- 11の秘密 ラスト・メッセージ
- あなたとなら食べてもいい 食のある7つの風景
- おいしい文藝 にっこり、洋食
年末年始は絶好の読書チャンス! とはいうものの、なにかと忙(せわ)しなく大作に挑むのは難しいという現実もある。今回は、そんな時こそ手に取って欲しい、アンソロジーを3冊選んでみた。『11の秘密 ラスト・メッセージ』は実力派女性作家が筆を競う、贅沢(ぜいたく)な全編書下(かきお)ろし。執筆陣のグループは「アミの会(仮)」と名付けられていて、これまでにも「捨てる」「隠す」「初恋」など様々なテーマで異なる出版社からアンソロジーが刊行されている。

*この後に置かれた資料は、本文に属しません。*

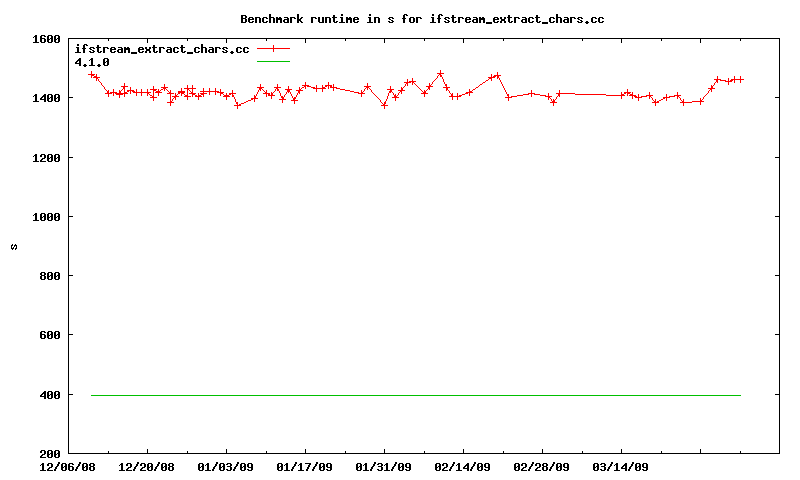The image size is (800, 480).
Task: Select the 01/17/09 date label
Action: point(305,467)
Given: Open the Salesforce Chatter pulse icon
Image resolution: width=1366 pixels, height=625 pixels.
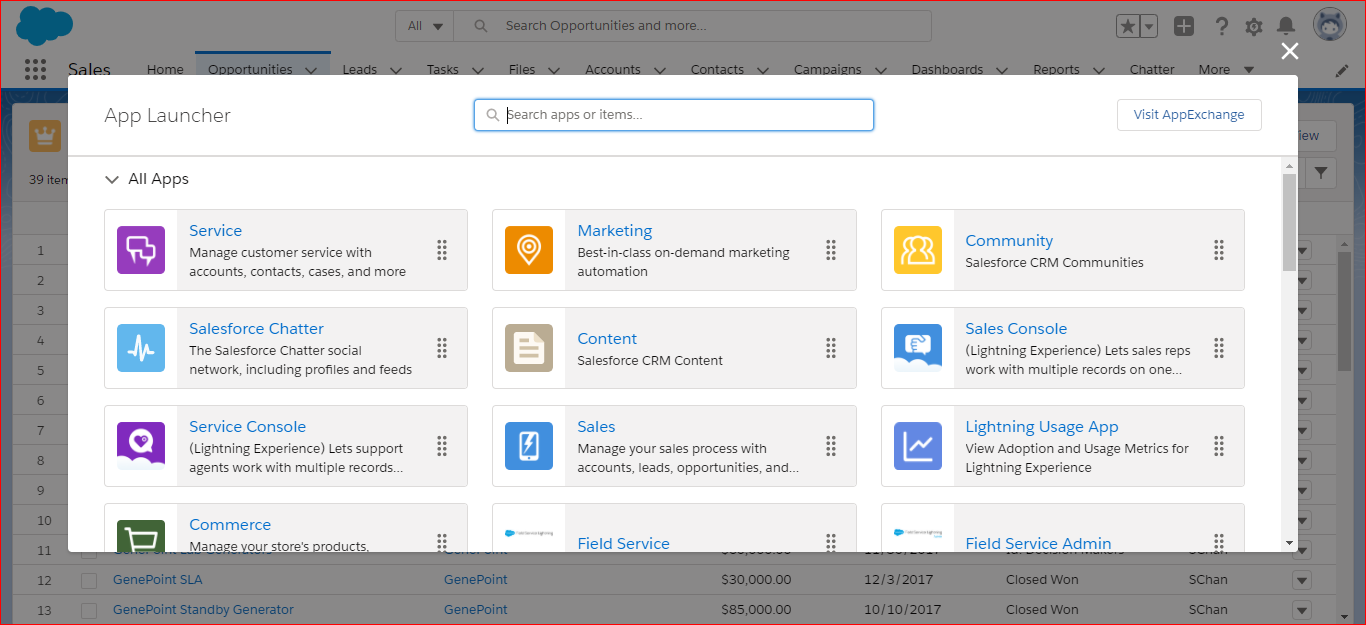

今回の読みどころは、そのテーマの奥深さ。誰が、何を、どういった手段で「最後に伝えたい」のか。発想自体に驚かされる近藤史恵「孤独の谷」、戦中の樺太から現在の新潟へと届けられた想(おも)いに胸が熱くなる永嶋恵美「キノコ煙突と港の絵」、書き手がリレー形式で変わっていく日記と手紙などから奇跡が浮かび上がる新津きよみ「十年日記」。「ラスト・メッセージ」とはいえ、心憂いとも感涙必至とも限らず、ミステリー的な驚きも大いに楽しめる。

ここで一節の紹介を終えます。